[Opening Exercise passage section]
The H₀ of the DPPI samples was determined using 8-(anilino)-1-naphthalene sulfonic acid ammonium salt (ANS), following the method described by Kato and Nakai, 1980 [14]. Protein solutions at various concentrations (0.004–0.02%, w/v) were prepared in PBS (pH 7.0, 10 mmol/L). An aliquot (10 µL) of ANS solution (8 mmol/L in 10 mmol/L PBS 7.0) was added to 1 mL of the protein solution. The relative fluorescence intensity of each sample was measured at an excitation wavelength of 390 nm and an emission wavelength of 470 nm using an Infinite M200pro microplate reader (Tecan, Mennedorf, Switzerland). A mixture without ANS (replaced by an equivalent volume of PBS) served as the blank. The initial slope of the fluorescence intensity plot as a function of protein concentration represented protein surface hydrophobicity (H₀).
[Closing Exercise passage section]
__Exercise brief__
Pick up the passage on measuring the surface hydrophobicity of the DPPI samples and continue it from its last sentence. The records have nothing to do with this exercise.
[Opening Information shown section]
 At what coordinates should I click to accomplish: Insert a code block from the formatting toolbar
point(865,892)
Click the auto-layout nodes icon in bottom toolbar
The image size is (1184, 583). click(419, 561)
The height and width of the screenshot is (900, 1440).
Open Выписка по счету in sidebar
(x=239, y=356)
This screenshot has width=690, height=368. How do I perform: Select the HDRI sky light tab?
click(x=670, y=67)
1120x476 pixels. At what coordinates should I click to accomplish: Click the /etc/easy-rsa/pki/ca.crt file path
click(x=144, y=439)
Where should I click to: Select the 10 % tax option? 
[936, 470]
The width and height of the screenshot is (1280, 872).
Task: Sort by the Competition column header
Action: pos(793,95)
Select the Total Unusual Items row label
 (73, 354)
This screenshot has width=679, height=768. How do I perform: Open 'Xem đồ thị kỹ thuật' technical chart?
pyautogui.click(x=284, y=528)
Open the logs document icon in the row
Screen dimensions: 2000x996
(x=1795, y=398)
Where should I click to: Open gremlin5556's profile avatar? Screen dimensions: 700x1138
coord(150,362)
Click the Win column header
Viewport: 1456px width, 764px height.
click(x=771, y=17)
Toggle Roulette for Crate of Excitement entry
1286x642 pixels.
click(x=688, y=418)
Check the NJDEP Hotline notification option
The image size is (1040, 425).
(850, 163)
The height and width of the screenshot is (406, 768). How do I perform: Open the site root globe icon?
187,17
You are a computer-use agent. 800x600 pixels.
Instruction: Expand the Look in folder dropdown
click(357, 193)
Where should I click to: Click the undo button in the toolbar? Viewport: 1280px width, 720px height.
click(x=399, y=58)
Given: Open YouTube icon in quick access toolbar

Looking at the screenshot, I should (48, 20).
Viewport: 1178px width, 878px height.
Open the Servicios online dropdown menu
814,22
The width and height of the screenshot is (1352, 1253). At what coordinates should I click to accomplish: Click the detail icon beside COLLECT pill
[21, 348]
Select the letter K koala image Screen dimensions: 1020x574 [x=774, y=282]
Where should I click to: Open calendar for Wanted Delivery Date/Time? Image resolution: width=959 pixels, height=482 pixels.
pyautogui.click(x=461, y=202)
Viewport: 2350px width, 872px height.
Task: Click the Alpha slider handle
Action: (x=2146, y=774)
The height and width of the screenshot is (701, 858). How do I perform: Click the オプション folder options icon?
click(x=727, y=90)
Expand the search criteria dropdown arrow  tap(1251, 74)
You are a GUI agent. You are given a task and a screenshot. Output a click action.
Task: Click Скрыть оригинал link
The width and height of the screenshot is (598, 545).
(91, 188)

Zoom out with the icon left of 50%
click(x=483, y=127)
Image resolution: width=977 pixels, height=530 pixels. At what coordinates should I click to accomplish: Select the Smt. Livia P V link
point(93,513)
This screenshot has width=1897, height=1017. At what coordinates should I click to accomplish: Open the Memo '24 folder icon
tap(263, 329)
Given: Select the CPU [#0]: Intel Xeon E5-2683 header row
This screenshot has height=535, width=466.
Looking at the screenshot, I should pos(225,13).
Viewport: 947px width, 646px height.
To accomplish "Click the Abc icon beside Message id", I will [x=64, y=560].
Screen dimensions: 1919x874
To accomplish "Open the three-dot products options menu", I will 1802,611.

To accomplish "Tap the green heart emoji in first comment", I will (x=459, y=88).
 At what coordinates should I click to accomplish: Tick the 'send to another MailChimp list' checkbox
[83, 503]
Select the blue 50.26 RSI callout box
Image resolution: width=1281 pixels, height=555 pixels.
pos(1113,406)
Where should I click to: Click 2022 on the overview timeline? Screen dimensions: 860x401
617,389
[Closing Information shown section]
__Task response__
2.5. Determination of Solubility

The solubility of the DPPI samples was determined following the methods described by Adebiyi et al. with minor modifications [15]. The protein was dissolved in distilled water (0.5% w/v), and the pH of the resultant solution was adjusted to the desired values (pH 2–10) with either 2 mol/L NaOH or 2 mol/L HCl. A reference protein solution (0.5% w/v) was prepared in 0.1 M NaOH. After 60 min of stirring, all sample solutions were centrifuged at 10,000× g for 20 min. The protein content in the resultant supernatants was measured using Bradford’s method with bovine serum albumin as a standard. The protein solubility was calculated using the following equation:

Protein solubility (%) = (P₁/P₂) × 100

where P₁ is the protein content in the supernatant of samples, and P₂ is the protein content of the reference protein solution.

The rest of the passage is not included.